Exercise task » Can you copy out, word for word, the part of the blog post on God's morality that runs from "I just hoped" up to and including "yours, what would you do?"?

Text excerpt »

--- START ---

Wednesday, May 02, 2007

God's Morality

I just hoped over to Planet Atheism for a moment, read half of a review for a book that sounds interesting (scientific look at where god comes from in the brain) then was followed up by two posts about the morality of the bible/ god.

The first was about the story of Abraham and Issac, pretty famous story about a dad who is ordered to kill his son by god and just before he does the deed god jumps out from behind the bushes and says, "just kiddin'" it's the old testament version of Punk'ed but luckily without Ashton Kutcher. Here's one of my favorite bits.

Consider the following: if you had a young child and a god, or an angel, told you, in no uncertain terms, and with no possibility of it being merely a dream or hallucination, to sacrifice — to kill — that child of yours, what would you do?

Theists, here — at least, the more fundamentalist ones, who believe that nothing is important in life except pleasing God — would say that they would kill their child, without hesitation. Because, to them, morality is obeying God, nothing more.

But suppose that it wasn’t God at all, but that you lived under a dictatorship, and it was the cruel dictator General Fang who ordered you to kill your child in front of him, to prove your loyalty to him and to the State. Or else.

What would you do? And, more importantly, what would you think of General Fang’s moral standing?

Theres more and the finish is close to a happy ending but I'd feel bad stealing the guys entire post so if you like that go check it out over at Way Of The Mind.

Ha ok after reading this one I realize that the one I just talked about is a spin off of this one from Atheist Revolution. Over all I'm a big fan of Vjack, but this isn't one of my favorite posts by him, its a bit disjointed, I know its odd criticism coming from the Rambler but thats my opinion and if you didn't want my opinion then what are you doing here? Any way his rant was about the same bible story. So I'm not going to quote it here. This will be funny on PA because there will possible be three posts on the same subject. So had better add something to make it worthwhile.....

I was going to give other examples of things that christians view as great deeds by god that are actually horrible, but I don't know too many bible stories. How about Noah's Ark, every little kids knows this one because its got animals. Kids don't worry about the moral of the story they worry about how they fit 300,000 different types of beetles on the ark along with all the elephants, lions, tigers and bears oh my. Plus they must have had a huge aquarium for all the fresh water fish, oh and if incest is wrong how did everyone come from that one family? So those are the simple problems with the story itself. Then there is the big problem of the morality of commiting a genocide that puts the hitler, stalin, pol-pot, and every other mass murderer to shame. I mean according to the story god kills every living creature on land save for one boat (although I suppose other boats probably survived too). And this is seen as gods mercy for allowing anyone to live. So should we praise hitler for not killing all the jews?

--- END ---

Extracted records »
--- START ---

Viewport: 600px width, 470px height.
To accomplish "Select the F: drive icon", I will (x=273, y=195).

--- END ---
--- START ---

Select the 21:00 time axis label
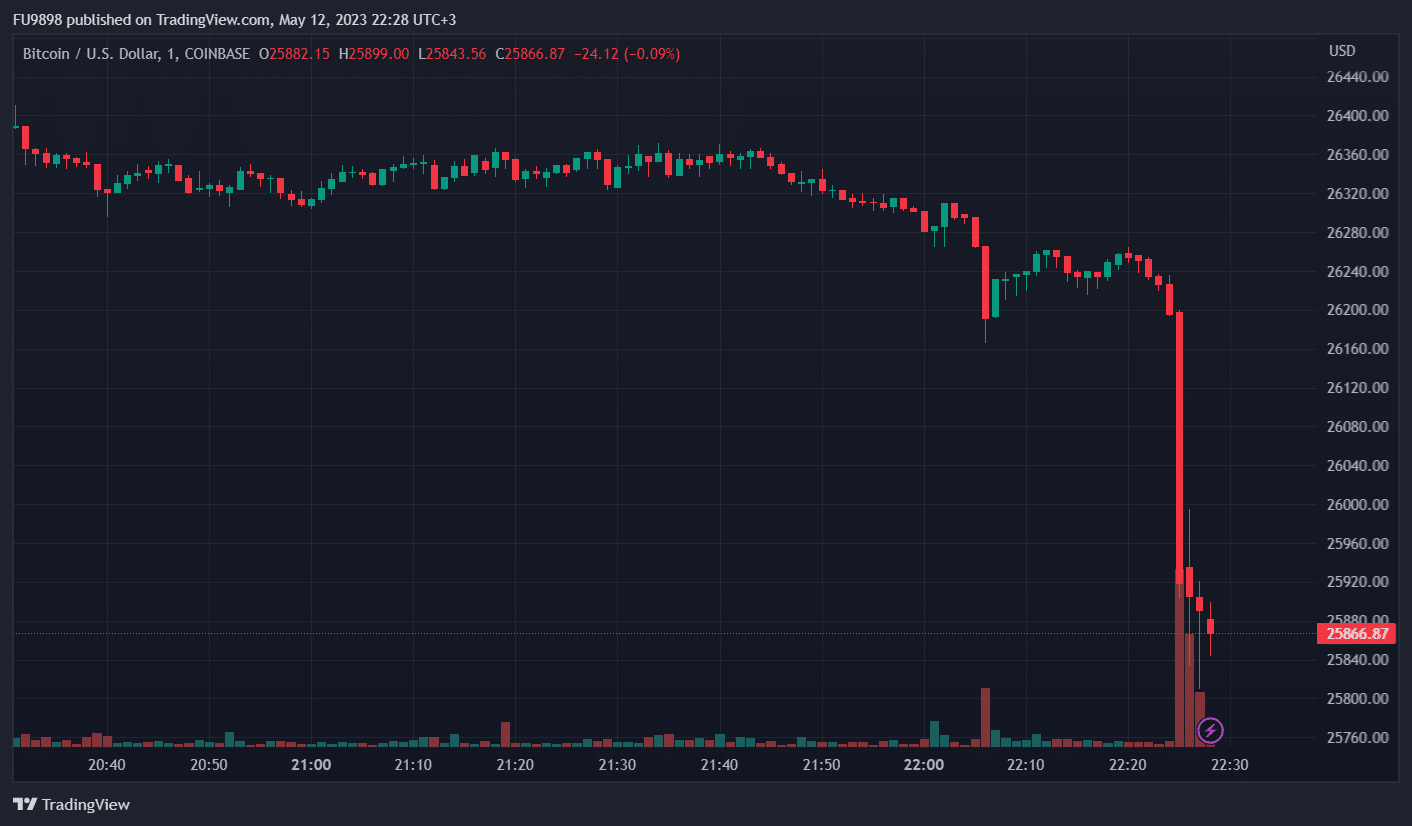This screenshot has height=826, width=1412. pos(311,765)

--- END ---

Complete response »
I just hoped over to Planet Atheism for a moment, read half of a review for a book that sounds interesting (scientific look at where god comes from in the brain) then was followed up by two posts about the morality of the bible/ god.

The first was about the story of Abraham and Issac, pretty famous story about a dad who is ordered to kill his son by god and just before he does the deed god jumps out from behind the bushes and says, "just kiddin'" it's the old testament version of Punk'ed but luckily without Ashton Kutcher. Here's one of my favorite bits.

Consider the following: if you had a young child and a god, or an angel, told you, in no uncertain terms, and with no possibility of it being merely a dream or hallucination, to sacrifice — to kill — that child of yours, what would you do?